As we drove in to Borroloola, we had a call from Craig, Shane's friend at Borroloola, who met us in town, and invited us to stay at his place for a few nights, which we were happy to do. It was nice to have the luxury of air conditioning, our own shower and toilet, and a chance to do a little washing. Shane came up for the night with his swag, so we had a nice evening sitting outside and chatting.

The next day it was off to the rodeo. There was plenty of action, lots of half wild horses, and a few spills, and that was just the gymkhana events - barrel racing, bending, flag race etc. one young girl got pelted after her horse decided to put on a bucking display during the flag race. campdrafting was also on in the big arena. Later in the afternoon we watched the junior bull rides, bareback broncs, and bull riding. The bucking stock were not the usual well trained animals, which hear the hooter at the end of the eight seconds, stop bucking and head for the yard. Sometimes it took six riders to escort one scrawny animal back to the holding yard, as it would charge the riders, and the fences with ferocious attitude. One scrawny young bull put up such a display, in the end he was only taken back to the yard when a strong young man grabbed him by the horns, and a young woman grabbed his tail, and he was 'frog-marched' to the yard, escorted as well by five or six men on horseback. The young bulls were the worst, after pelting their rider, they then went after him with intent to kill, and the 'clowns' were hard pressed to distract them. One boy came off his young bull and it turned on him, one of the clowns leapt on the boy to protect him. I got some good action shots, will upload as soon as I have sorted them out and have good service.
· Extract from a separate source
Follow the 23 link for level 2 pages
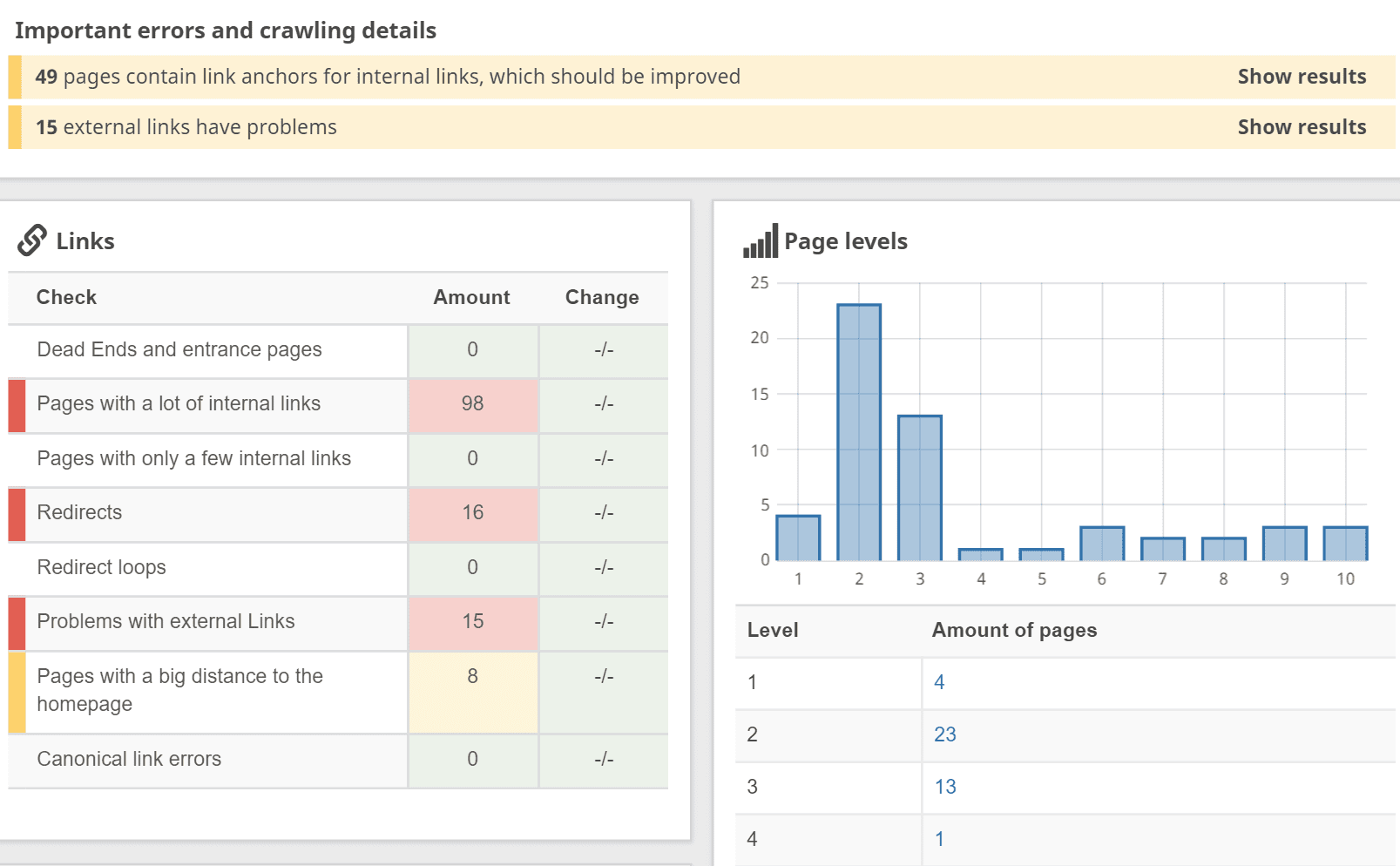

On Sunday morning we took a drive out to Bing Bong where ships are loaded with zinc from McArthur River Mine, there was a ship being loaded. It's being enlarged to cater for up to six ships, loading out iron ore from a new mine being opened up. The gulf looked stunning, a gorgeous turquoise blue. We also went to the local boat ramp at Mule Creek, apparently teeming with fish (and also big crocs). Then it was back to the rodeo. We hung out in the bar area, Craig and Shane know a lot of the locals, black and white, and everyone mixed in together. There was no trouble at all while we were there, though Borroloola and the rodeo have a reputation for having a lot of fighting. There was more excitement and spills, with breakaway roping, steer 'undecorating' and my personal favourite the bulldogging, where two riders chase a young bull and one leaps from his horse to wrestle it to the ground. Sometimes the rider missed, and would then chase the animal on foot and try to wrestle him down. There was a lovely muddy puddle at the end of the arena, and many of them made a beeline for that, resulting in glorious muddy fun. All this was accompanied by the enthusiastic cries of "you got him, jump on him" from the commentator and the crowd. Of course being dumped on the ground often just riled up the bull, and he would then put up quite a display when being ousted from the arena. One of them shoved his head between the steel ropes of the arena fence and looked like scrambling through for a moment, but the sturdy fence stopped him thank goodness, as I was back pedalling fast to get clear of him. That afternoon there was more bullriding, but we headed back to Craig's place by early evening to roast a leg of lamb for dinner.